> TEXT PASSAGE:
Te Puna West is a rural settlement in the Western Bay of Plenty District and Bay of Plenty Region of New Zealand's North Island. It is on a headland on the southern side of Tauranga Harbour, opposite Motuhoa Island, and on the eastern side of Te Puna Estuary, across from Plummers Point. The East Coast Main Trunk forms its southern boundary.

Waitui Reserve is a grassy area with a boat ramp at the point of the headland.

Demographics
Te Puna West is described by Statistics New Zealand as a rural settlement, which covers . It is part of the wider Te Puna statistical area.

Te Puna West had a population of 414 at the 2018 New Zealand census, a decrease of 12 people (−2.8%) since the 2013 census, and an increase of 33 people (8.7%) since the 2006 census. There were 153 households, comprising 201 males and 213 females, giving a sex ratio of 0.94 males per female, with 75 people (18.1%) aged under 15 years, 54 (13.0%) aged 15 to 29, 204 (49.3%) aged 30 to 64, and 78 (18.8%) aged 65 or older.

Ethnicities were 95.7% European/Pākehā, 7.2% Māori, 2.2% Pacific peoples, and 1.4% other ethnicities. People may identify with more than one ethnicity.

> THE RECORDS:
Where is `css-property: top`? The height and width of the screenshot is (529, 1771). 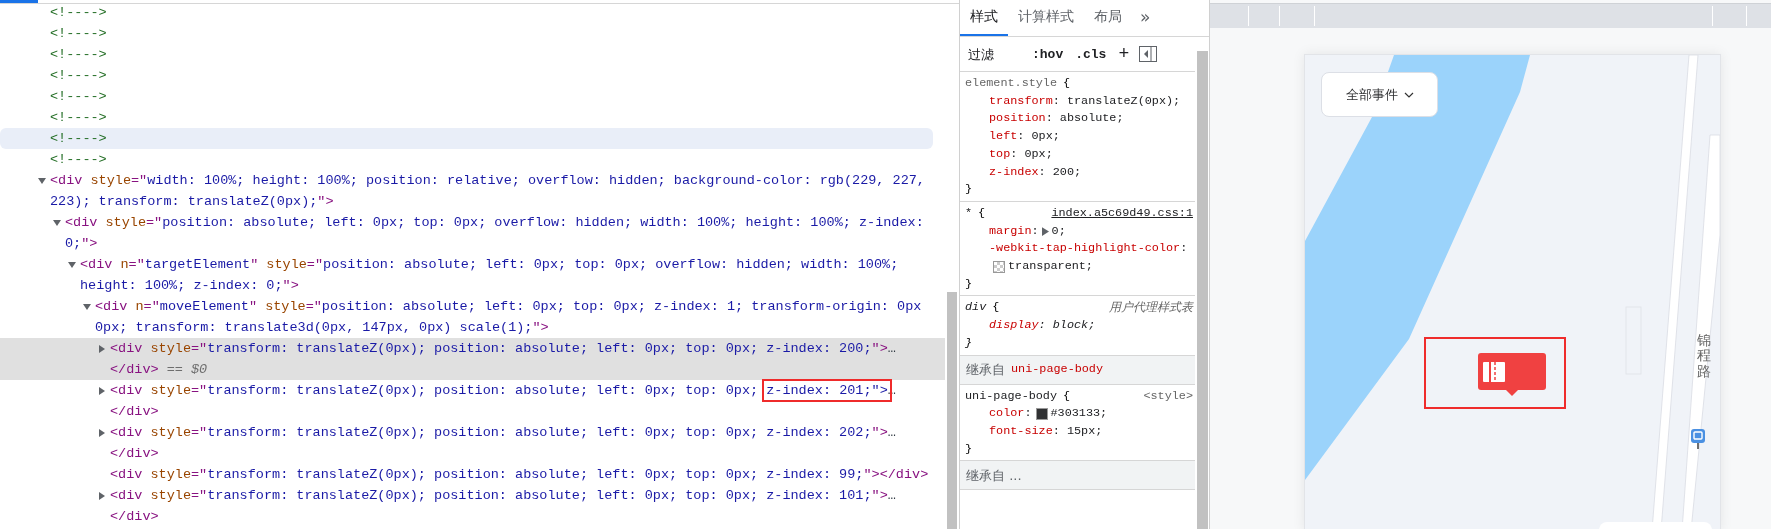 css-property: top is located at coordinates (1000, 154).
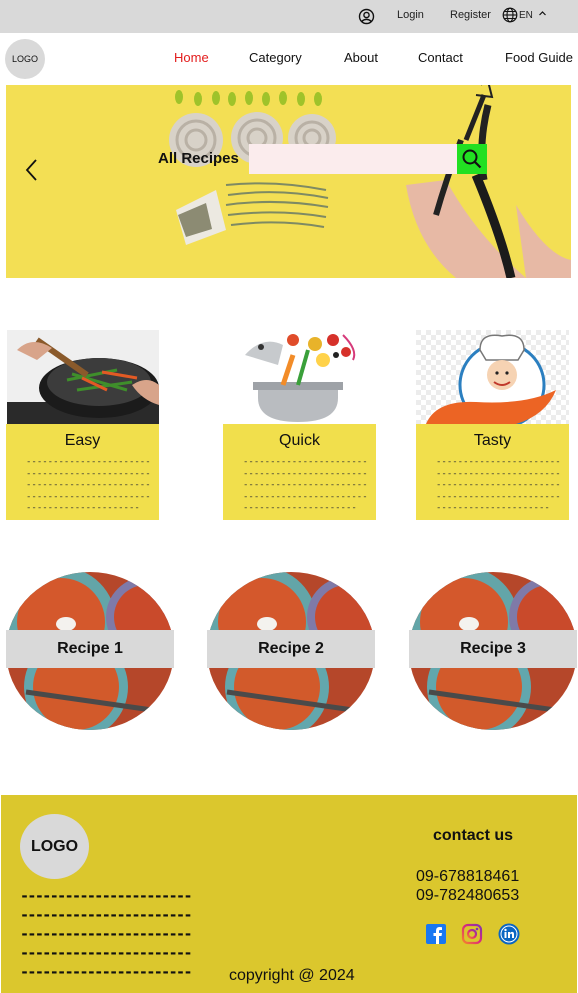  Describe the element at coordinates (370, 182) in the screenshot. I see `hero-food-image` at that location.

==

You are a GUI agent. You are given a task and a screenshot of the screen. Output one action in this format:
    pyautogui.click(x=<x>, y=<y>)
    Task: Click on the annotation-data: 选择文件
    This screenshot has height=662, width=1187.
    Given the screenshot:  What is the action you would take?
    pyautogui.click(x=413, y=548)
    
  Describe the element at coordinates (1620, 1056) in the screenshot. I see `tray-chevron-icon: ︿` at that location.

...

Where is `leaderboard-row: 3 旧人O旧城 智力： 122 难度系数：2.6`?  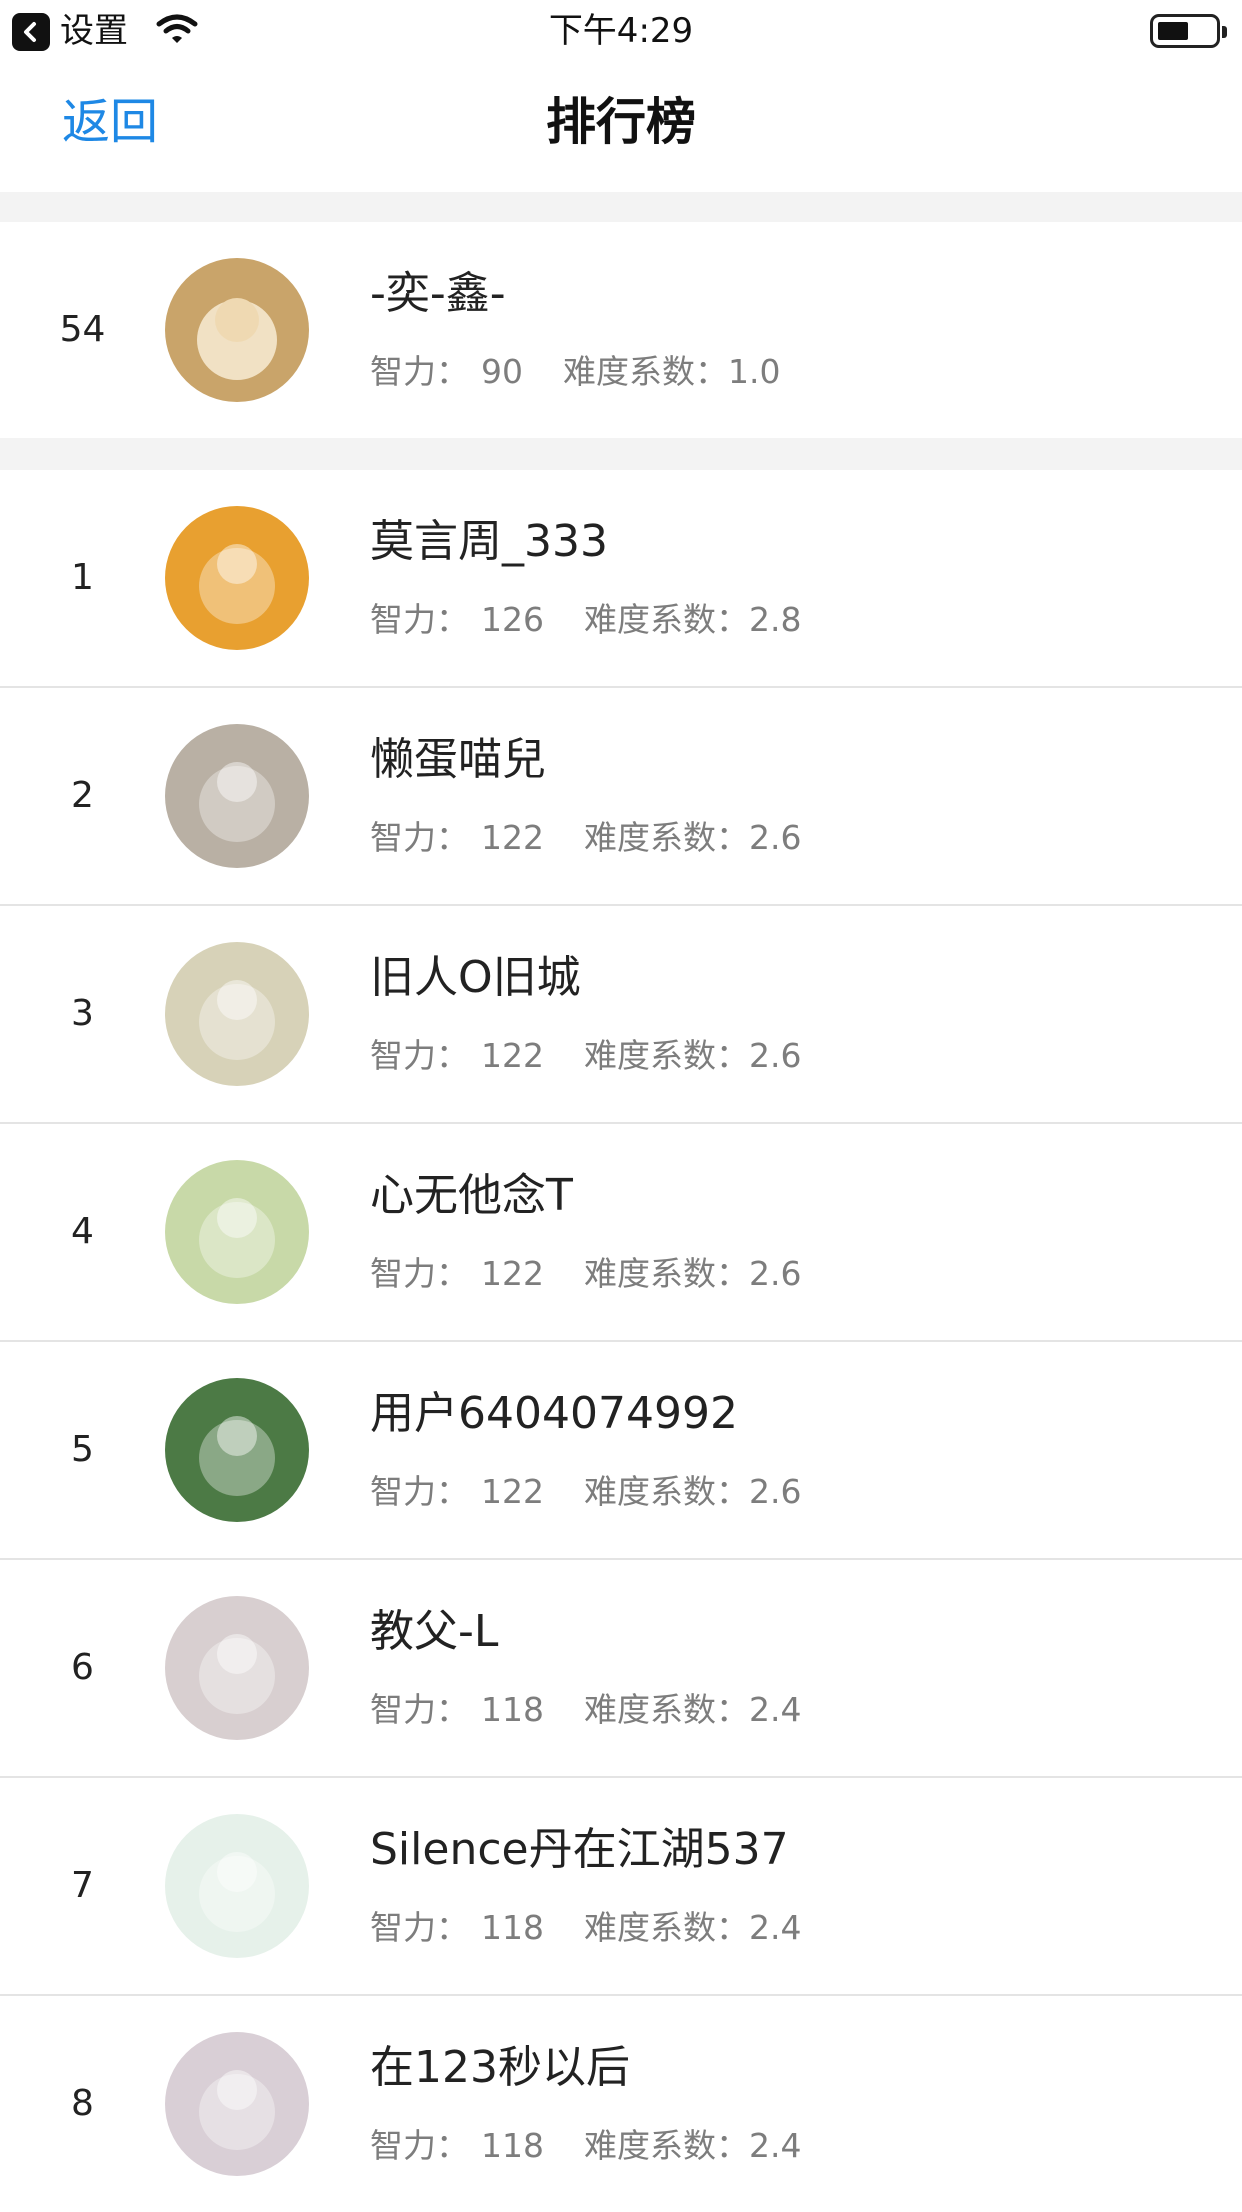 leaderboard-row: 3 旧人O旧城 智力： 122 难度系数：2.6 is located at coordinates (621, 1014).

> YOUR TASKS:
1) In the records, arrange the lines from the one containing "You are a GUI" through the one containing "Describe the element at coordinates (1620, 1056)", both ends included, as a JSON list of strings with one string per line and blank lines left out.
2) Pick up the article on Te Puna West after its last sentence and keep writing it.

> ANSWERS GIVEN:
1)
[
  "You are a GUI agent. You are given a task and a screenshot of the screen. Output one action in this format:",
  "    pyautogui.click(x=<x>, y=<y>)",
  "    Task: Click on the annotation-data: 选择文件",
  "    This screenshot has height=662, width=1187.",
  "    Given the screenshot:  What is the action you would take?",
  "    pyautogui.click(x=413, y=548)",
  "  Describe the element at coordinates (1620, 1056) in the screenshot. I see `tray-chevron-icon: ︿` at that location."
]

2)
Although some people chose not to answer the census's question about religious affiliation, 51.4% had no religion, 36.2% were Christian, 0.7% had Māori religious beliefs, 0.7% were Hindu and 1.4% had other religions.

Of those at least 15 years old, 105 (31.0%) people had a bachelor's or higher degree, and 36 (10.6%) people had no formal qualifications. 99 people (29.2%) earned over $70,000 compared to 17.2% nationally. The employment status of those at least 15 was that 168 (49.6%) people were employed full-time, 63 (18.6%) were part-time, and 9 (2.7%) were unemployed.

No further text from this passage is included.